Any sample program you can put at my disposal?
4422004492429759 gives length 16 for the p- sequence, but I don't currently know whether it's the smallest solution.

The details vary but the main things in a search for simultaneous primes are:
1) Use a construction with modular math to only examine cases where none of the numbers have a very small prime factor (for example below 40).
2) Use sieving on an efficient sieve form like arithmetic progressions to quickly eliminate cases where one of the numbers has a relatively small prime factor.
3) Use a fast prp test on the remaining candidates.
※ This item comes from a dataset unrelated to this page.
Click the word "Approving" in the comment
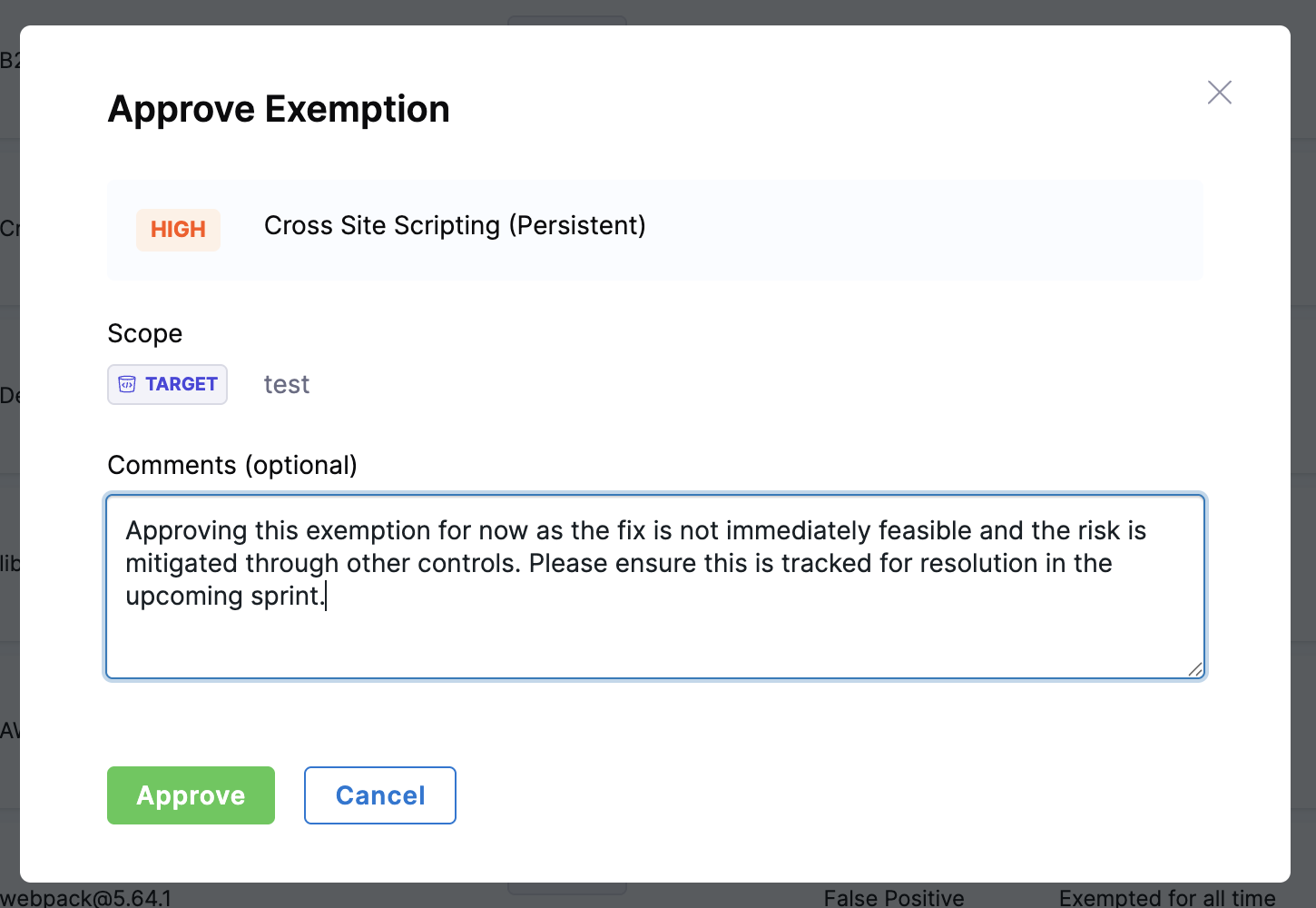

I usually use the GMP library or PrimeForm/GW for prp testing.
4) Prove the prp solutions.

I divide the search space for one of the simultaneous primes into arithmetic progressions of form k*p#+d where d<p#, and p is the largest prime factor to be avoided by the construction.
Identify the d values between 0 and p# (or a lower value for an inexhaustive search) for which no candidates of form k*p#+d will have a prime factor <=p in one of the numbers.
For each d value, sieve on k to eliminate cases with a small prime factor above p. The sieve often becomes so sparse that I use a form of individual trial factoring after some sieving. If sieving continued then the vast majority of the sieve time would be used on candidates which had already been eliminated.

If you want to search for length 17 on a Windows PC then I can prepare and mail an executable in a couple of days when I have better time. My C source is not public and is modified and recompiled by me for each form and length. I don't have a flexible executable where the form can be input.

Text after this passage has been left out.